Friday, July 9, 2010

We didn't get much sleep...

 

We didn’t get much sleep Wednesday night.  It was cool and rainy during the day.  I decided to exercise inside the motorhome instead of going outside for a walk.  Light jogging back and forth within the 40 foot length limit.  It felt great to run a little at the time, but there was chest pain in the afternoon.  By evening we were at the Emergency Room at Boulder Community Hospital.  (Daughter Becky beat us there.)  The E.R. doctor declared my heart was trying to have a heart attack and just hadn’t managed to accomplish it yet.  He gave me a handful of Aspirin to chew and swallow, put me on Heparin to prevent any clotting, and sent me upstairs to Cardiac Care.  Cardiac Care monitored me through the night.  Judy slept on a fold-out bed next to me.  I use the term “slept” loosely.  There was a steady stream of monitoring going on.  Tom and Kathy took care of Annie for us.  Becky, Brian, and Matt helped us get through the next morning.  By Thursday afternoon, I had two more stents in my heart, but also had an unexpected bonus.

 

I had been thinking about this ahead of time, so as a proactive measure, just before the operation, I told the Cardiologist what I wanted.  I wanted a solution that did not involve me taking Plavix for the next year (I had to take it for a year last time and it kicked my ass.), and I wanted him to not just fix my heart, I wanted him to improve it.  For the last two and a half years, I have been appreciating that I’m alive, but complaining that the last heart operation, while opening up the critical primary artery (LAD) to save me, also cut off flow to a principal diagonal branch, reducing my cardiovascular capacity to the point where even though I could still exercise by walking, I couldn’t run.  So I asked the Cardiologist, as if I really meant it, to do something to not only keep me alive, but improve what I came in with.  Make my heart better.

 

For the first request, the Cardiologist told me if he needed to insert more stents in my heart, he would need to use medicated stents.  Just like before, the body wants to throw off clots in response to medicated stents, so taking Plavix to prevent clots for a year is an absolute.  He didn’t exactly roll his eyes when I made the second request, to make the heart better than before, but he didn’t say anything positive either.  In fact, he didn’t comment on it at all.

 

They went in and found that the first two stents from 2007 were in great shape: no blockages there.  They found two additional blockages that needed to be reopened with stents though.  The bonus: while he was in there, he stuck a wire through the wall of one of the old stents into the old diagonal peripheral artery that had been cut-off during the previous operation.  He made a big enough opening to insert a balloon and inflate it.  The long inactive artery opened up and blood started to flow through it.  I’ve got the peripheral artery back too!  Who knew such a thing could happen after all this time.  He says I should be able to run again!  First I need to let the hole in the artery in my leg heal so I don’t suffer a blowout, then I can resume exercise and test the theory.

 

They kept me through Thursday night and sent me home today, Friday.  Oh, and he says altitude should be no problem now too.  We can relax and go to the reunion.

• [WHAT THIS TASK INVOLVES] Please answer from the heart procedure post: at which hospital's Emergency Room did the writer end up on Wednesday evening?

• [DATA BELOW]
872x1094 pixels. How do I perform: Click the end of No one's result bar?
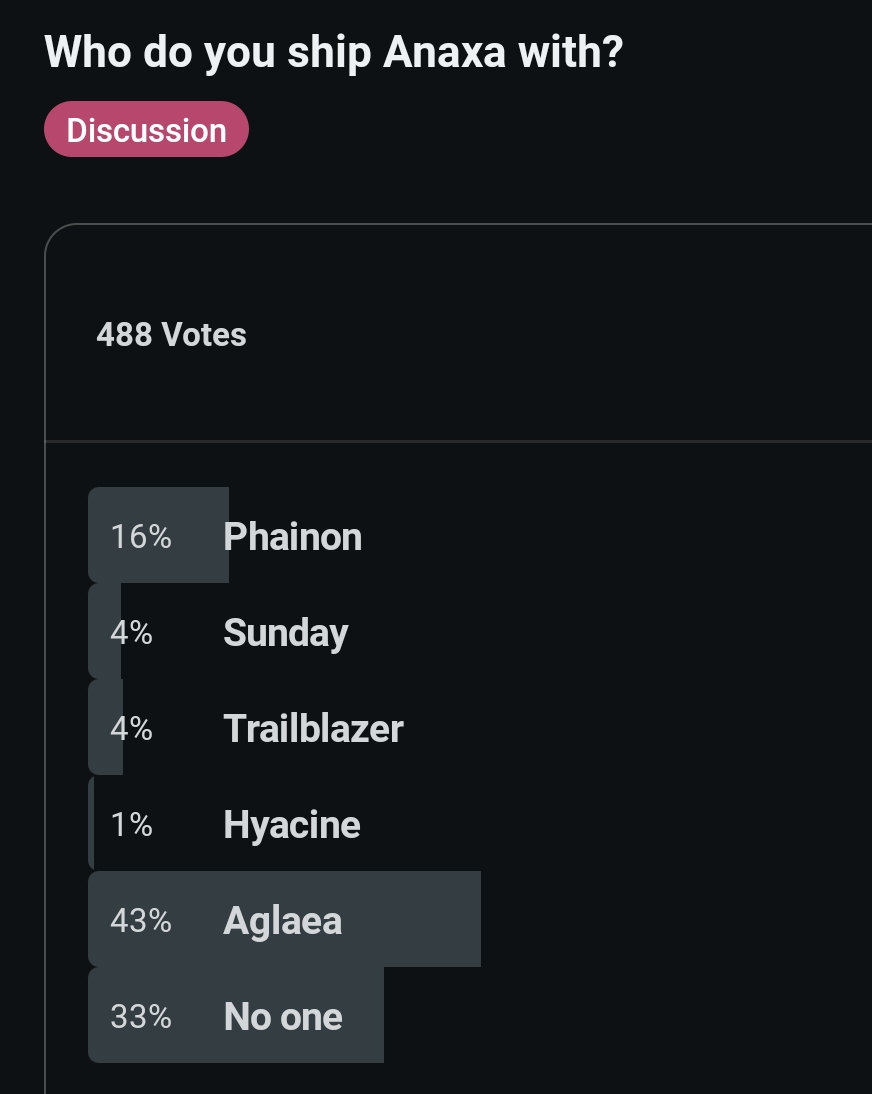click(x=371, y=1015)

• [ANSWER TO THIS TASK] Boulder Community Hospital